Penny Stock Kraig Biocraft Advances Spider Silk, Eyes $5 Billion Industry
Most people don't want a spider crawling down their back, but would they be willing to wear a shirt made from spider silk?
Kim Thompson, the founder and CEO of Kraig Biocraft Laboratories (OTC: KBLB), hopes that the answer is yes -- especially when consumers learn that the silk will actually be made by silk worms.
Thompson founded his company with the goal of using existing production machinery (which includes the domesticated silk worm) to produce silk from the Golden Orb-Weave Spider.
"I ultimately made an agreement with the University of Wyoming to license the gene sequences to make this happen, and I entered into agreements with the University of Notre Dame, who had the scientists and the technical ability to actually perform the genetic sequencing," Thompson told Benzinga. "That's how the company was founded. All of the scientific work, genetic engineering work, is being done on campus in the University of Notre Dame, or in a small laboratory that we maintain adjacent to the campus."
Thompson insists that his system works. He said that his team has created "numerous transgenic genetically modified silk worms using spider silk DNA," which causes the silk worms to produce spider silk.

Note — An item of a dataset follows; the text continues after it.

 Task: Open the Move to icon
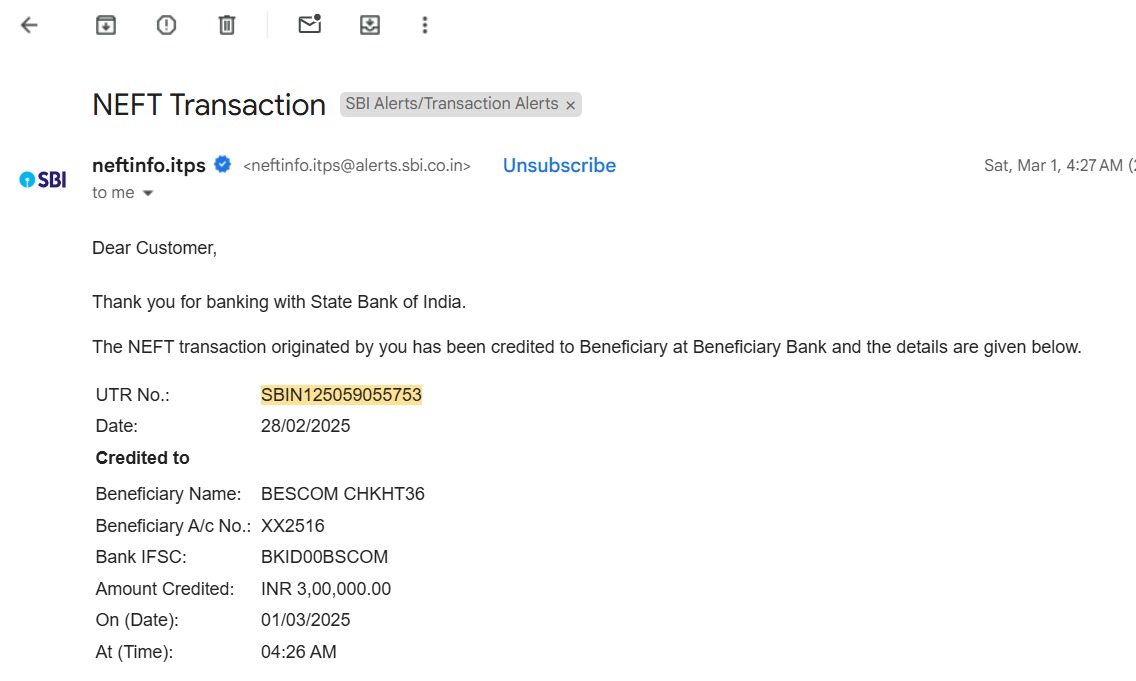click(x=370, y=25)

"What we're doing is basically taking these genes, inserting them in such a way that the silk worm produces the spider silk proteins in its silk glands, and then extrudes them as a recombinant genetically modified spider silk," said Thompson.

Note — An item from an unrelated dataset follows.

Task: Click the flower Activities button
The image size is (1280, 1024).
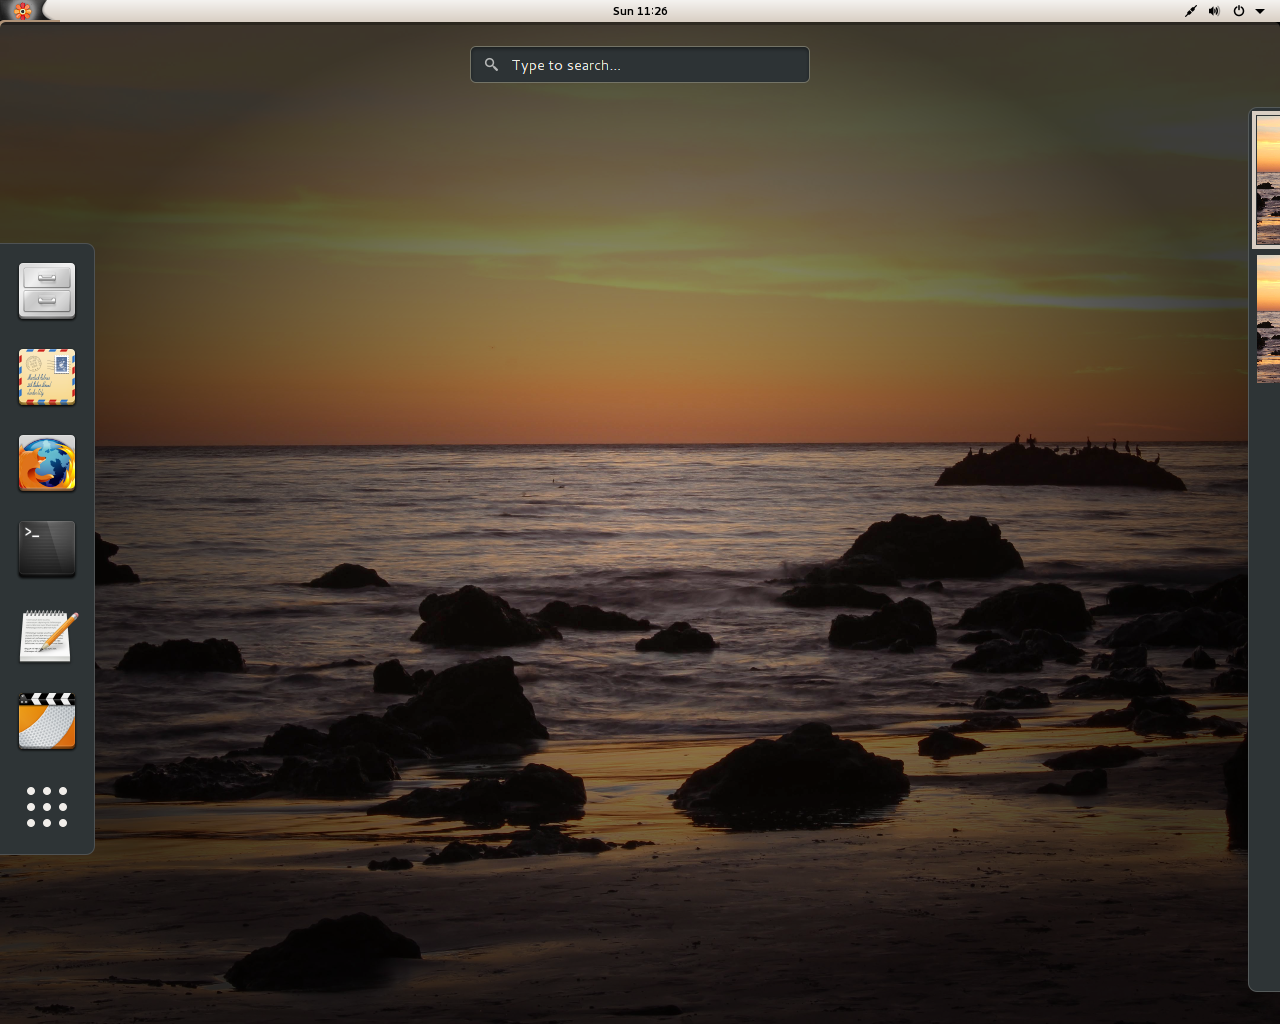Action: coord(22,11)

In addition to spider silk, the silk worms also continue to produce their own normal silk proteins. This has allowed Kraig to develop two fusion materials: Big Red and Monster Silk. Both are stronger than traditional silk, and both have the opportunity to be used for the development of protective/armored materials, among other things.

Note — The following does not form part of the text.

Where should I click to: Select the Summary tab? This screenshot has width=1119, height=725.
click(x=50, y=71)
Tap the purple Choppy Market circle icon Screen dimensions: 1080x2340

"The first applications are the ones that people aren't thinking about," said Thompson. "Those are the mundane applications. Right now, normal silk, at the raw fiber level, is about a $5 billion industry. Our silk is identical in cost structure to normal silk. Our silk worms are the same as regular silk worms except they spin a much stronger, better fiber."
And how could this be applied to everyday use?
"I think a few years down the road you're going to find silk shirts, silk dresses [and] silk panties…made out of [this silk], because frankly it's a better material," said Thompson. "If you look at the breakdown of silk consumption, most silk is produced in Asia, most silk is consumed in Asia. In many of these cultures, there is, frankly, a reverence for the predator, not the prey. I think that in terms of branding, the spider wins out over the moth."
Thompson referred to the raw materials aspect as "low-hanging fruit." He said it's not high-tech or sexy -- but it is money on the table.
"And we intend to scoop up as much of that as we can," said Thompson.
"The more high-tech applications have yet to be proven. We haven't had enough material produced in the lab to show what this new material can do. I'm tempted to say the sky's the limit -- with some caveats."
Thompson theorized that spider silk could be used for ballistic protection, vests, armor and other areas other areas where high-strength, high-resilient materials are needed (sporting gear, fishing line, exotic cables, etc.).
Disclosure: At the time of this writing, Louis Bedigian had no position in the equities mentioned in this report.